To investigate the combined effects of Chinese couples’ body mass indices (BMIs) on the outcomes of IVF or intracytoplasmic sperm injection (ICSI) and the clinical characteristics of their neonates.
Retrospective cohort study.
University-affiliated reproductive medicine center.
A total of 12,061 first fresh IVF/ICSI cycles with autologous oocytes from September 1, 2009 to December 31, 2014.
Main Outcome Measure(s)
The primary treatment outcome was live birth, and the primary outcome for the neonates was neonatal birth weight (NBW).
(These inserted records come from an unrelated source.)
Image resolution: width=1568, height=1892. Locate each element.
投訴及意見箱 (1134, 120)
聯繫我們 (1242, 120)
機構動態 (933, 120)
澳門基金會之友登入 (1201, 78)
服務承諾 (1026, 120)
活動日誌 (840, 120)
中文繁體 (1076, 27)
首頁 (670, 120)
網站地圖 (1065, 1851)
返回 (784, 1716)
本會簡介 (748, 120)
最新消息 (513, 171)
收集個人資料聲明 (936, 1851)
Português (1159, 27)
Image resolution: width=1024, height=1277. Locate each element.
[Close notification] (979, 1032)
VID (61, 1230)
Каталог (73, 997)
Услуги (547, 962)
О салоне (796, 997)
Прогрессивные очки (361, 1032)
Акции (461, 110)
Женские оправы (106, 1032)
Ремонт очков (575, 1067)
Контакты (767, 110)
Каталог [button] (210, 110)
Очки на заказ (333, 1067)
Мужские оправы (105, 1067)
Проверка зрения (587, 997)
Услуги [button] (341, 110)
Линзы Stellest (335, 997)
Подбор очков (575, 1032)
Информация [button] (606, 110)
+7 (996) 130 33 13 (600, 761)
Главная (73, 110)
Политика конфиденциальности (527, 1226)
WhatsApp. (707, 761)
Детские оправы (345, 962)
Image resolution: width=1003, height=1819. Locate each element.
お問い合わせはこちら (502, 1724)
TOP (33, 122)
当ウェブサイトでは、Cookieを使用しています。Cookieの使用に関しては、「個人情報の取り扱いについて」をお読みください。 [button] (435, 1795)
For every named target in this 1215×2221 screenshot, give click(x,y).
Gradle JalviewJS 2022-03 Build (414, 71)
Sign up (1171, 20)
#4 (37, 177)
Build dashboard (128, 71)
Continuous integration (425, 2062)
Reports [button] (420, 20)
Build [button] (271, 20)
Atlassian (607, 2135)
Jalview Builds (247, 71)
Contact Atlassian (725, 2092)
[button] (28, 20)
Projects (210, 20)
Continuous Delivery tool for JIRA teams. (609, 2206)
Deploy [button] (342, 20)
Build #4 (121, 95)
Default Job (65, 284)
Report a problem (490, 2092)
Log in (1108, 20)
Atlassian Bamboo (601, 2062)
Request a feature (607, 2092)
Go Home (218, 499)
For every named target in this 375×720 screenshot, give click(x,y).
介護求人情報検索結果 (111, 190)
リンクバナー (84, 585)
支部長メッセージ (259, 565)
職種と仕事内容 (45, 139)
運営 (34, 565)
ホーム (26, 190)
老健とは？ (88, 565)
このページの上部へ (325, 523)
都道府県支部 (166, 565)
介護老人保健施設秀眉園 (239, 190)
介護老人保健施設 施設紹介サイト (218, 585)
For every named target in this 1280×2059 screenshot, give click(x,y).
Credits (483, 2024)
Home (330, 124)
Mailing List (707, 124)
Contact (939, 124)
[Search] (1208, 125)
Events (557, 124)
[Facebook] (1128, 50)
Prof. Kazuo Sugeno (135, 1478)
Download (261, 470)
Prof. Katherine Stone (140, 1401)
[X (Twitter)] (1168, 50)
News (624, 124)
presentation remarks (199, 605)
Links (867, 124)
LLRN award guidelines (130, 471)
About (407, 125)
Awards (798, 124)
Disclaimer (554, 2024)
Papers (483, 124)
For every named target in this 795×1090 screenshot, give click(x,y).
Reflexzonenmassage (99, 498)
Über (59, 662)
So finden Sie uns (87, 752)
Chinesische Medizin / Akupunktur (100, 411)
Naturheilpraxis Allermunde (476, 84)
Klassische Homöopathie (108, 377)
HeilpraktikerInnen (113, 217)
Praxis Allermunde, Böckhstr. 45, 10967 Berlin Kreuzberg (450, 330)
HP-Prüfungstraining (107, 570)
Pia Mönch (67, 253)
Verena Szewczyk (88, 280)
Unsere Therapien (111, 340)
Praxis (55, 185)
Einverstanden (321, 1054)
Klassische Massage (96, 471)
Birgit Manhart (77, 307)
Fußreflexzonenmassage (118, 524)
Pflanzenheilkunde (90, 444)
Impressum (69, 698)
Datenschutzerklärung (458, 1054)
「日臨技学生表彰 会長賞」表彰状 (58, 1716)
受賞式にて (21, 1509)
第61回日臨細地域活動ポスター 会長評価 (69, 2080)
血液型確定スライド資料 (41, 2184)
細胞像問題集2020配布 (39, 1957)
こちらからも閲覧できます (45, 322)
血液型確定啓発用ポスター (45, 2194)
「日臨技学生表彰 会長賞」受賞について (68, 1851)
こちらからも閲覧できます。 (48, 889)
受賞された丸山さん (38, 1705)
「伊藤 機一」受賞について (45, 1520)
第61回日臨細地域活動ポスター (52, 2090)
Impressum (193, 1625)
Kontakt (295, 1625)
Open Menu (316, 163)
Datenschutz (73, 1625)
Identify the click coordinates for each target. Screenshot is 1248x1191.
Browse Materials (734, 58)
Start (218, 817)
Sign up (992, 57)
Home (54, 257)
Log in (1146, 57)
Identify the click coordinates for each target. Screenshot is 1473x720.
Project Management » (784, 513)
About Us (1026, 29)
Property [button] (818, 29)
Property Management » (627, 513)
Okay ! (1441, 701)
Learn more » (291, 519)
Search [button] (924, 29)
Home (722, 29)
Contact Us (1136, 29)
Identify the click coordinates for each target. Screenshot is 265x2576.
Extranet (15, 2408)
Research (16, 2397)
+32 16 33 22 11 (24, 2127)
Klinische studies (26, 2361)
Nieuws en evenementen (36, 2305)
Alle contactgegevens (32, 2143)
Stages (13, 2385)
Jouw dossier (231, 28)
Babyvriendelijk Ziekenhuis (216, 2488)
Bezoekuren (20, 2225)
After adjusting for confounders, our study showed that in IVF cycles, couples with a female BMI ≥25 kg/m2had a significantly higher odds of abortion and a significantly lower odds of live birth than couples with both male and female BMIs <25 kg/m2. Regarding ICSI cycles, no significant relationship was found between the couples' BMIs and the live birth rate. The NBWs of singletons conceived via IVF/ICSI cycles was significantly higher when their parents’ BMIs were greater; however, no significant differences were observed in the NBWs of twins conceived via IVF/ICSI cycles.
Increased female BMI negatively affected live births conceived via IVF. Regarding ICSI, no significant differences were found in the outcomes in terms of parental BMI. The singleton neonates’ NBWs increased with parental BMI conceived via IVF/ICSI. However, parental BMI did not significantly affect the NBWs of twins conceived via IVF/ICSI.